### Excerpted records
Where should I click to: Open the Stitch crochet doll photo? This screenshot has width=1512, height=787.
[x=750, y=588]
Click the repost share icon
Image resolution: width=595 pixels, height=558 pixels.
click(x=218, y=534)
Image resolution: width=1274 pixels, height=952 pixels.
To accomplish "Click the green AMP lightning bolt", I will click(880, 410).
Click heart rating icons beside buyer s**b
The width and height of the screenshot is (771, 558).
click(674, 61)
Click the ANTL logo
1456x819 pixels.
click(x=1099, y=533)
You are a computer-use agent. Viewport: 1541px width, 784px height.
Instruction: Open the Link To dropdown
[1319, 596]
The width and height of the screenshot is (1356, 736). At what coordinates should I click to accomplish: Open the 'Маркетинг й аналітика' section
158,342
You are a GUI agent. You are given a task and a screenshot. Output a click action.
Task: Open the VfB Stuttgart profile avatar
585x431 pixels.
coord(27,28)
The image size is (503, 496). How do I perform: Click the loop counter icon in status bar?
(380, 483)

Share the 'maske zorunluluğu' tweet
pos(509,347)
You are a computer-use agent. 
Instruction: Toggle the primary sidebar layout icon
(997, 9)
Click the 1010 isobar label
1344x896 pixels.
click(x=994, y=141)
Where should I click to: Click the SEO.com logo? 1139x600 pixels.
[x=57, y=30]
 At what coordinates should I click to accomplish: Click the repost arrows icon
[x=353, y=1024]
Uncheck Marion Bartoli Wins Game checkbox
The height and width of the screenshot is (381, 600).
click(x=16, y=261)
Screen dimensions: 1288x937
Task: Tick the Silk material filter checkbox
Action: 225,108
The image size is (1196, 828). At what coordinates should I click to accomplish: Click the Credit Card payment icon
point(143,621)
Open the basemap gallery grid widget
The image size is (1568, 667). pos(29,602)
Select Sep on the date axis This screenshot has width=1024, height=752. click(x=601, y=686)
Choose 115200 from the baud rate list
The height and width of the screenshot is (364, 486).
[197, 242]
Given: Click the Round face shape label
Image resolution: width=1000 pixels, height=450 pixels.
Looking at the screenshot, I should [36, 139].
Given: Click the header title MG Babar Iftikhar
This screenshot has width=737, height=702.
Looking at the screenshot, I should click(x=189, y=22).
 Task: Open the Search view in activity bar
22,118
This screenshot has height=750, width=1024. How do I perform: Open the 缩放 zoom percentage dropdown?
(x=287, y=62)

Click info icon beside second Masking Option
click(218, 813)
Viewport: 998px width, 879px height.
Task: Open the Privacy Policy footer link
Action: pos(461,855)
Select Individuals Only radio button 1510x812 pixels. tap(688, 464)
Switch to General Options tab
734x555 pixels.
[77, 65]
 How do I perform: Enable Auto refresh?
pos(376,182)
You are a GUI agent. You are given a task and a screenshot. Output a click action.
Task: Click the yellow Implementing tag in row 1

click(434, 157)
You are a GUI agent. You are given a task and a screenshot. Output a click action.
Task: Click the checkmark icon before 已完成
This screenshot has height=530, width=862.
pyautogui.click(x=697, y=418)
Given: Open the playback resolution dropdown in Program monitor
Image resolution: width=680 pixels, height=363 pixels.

### Exercise description
Can you rewrite the material, from its first line through the line containing "[x=57, y=30]" (that line included), as a JSON list of strings with one string per line and blank lines omitted?

### Task answer
[
  "Where should I click to: Open the Stitch crochet doll photo? This screenshot has width=1512, height=787.",
  "[x=750, y=588]",
  "Click the repost share icon",
  "Image resolution: width=595 pixels, height=558 pixels.",
  "click(x=218, y=534)",
  "Image resolution: width=1274 pixels, height=952 pixels.",
  "To accomplish \"Click the green AMP lightning bolt\", I will click(880, 410).",
  "Click heart rating icons beside buyer s**b",
  "The width and height of the screenshot is (771, 558).",
  "click(674, 61)",
  "Click the ANTL logo",
  "1456x819 pixels.",
  "click(x=1099, y=533)",
  "You are a computer-use agent. Viewport: 1541px width, 784px height.",
  "Instruction: Open the Link To dropdown",
  "[1319, 596]",
  "The width and height of the screenshot is (1356, 736). At what coordinates should I click to accomplish: Open the 'Маркетинг й аналітика' section",
  "158,342",
  "You are a GUI agent. You are given a task and a screenshot. Output a click action.",
  "Task: Open the VfB Stuttgart profile avatar",
  "585x431 pixels.",
  "coord(27,28)",
  "The image size is (503, 496). How do I perform: Click the loop counter icon in status bar?",
  "(380, 483)",
  "Share the 'maske zorunluluğu' tweet",
  "pos(509,347)",
  "You are a computer-use agent. ",
  "Instruction: Toggle the primary sidebar layout icon",
  "(997, 9)",
  "Click the 1010 isobar label",
  "1344x896 pixels.",
  "click(x=994, y=141)",
  "Where should I click to: Click the SEO.com logo? 1139x600 pixels.",
  "[x=57, y=30]"
]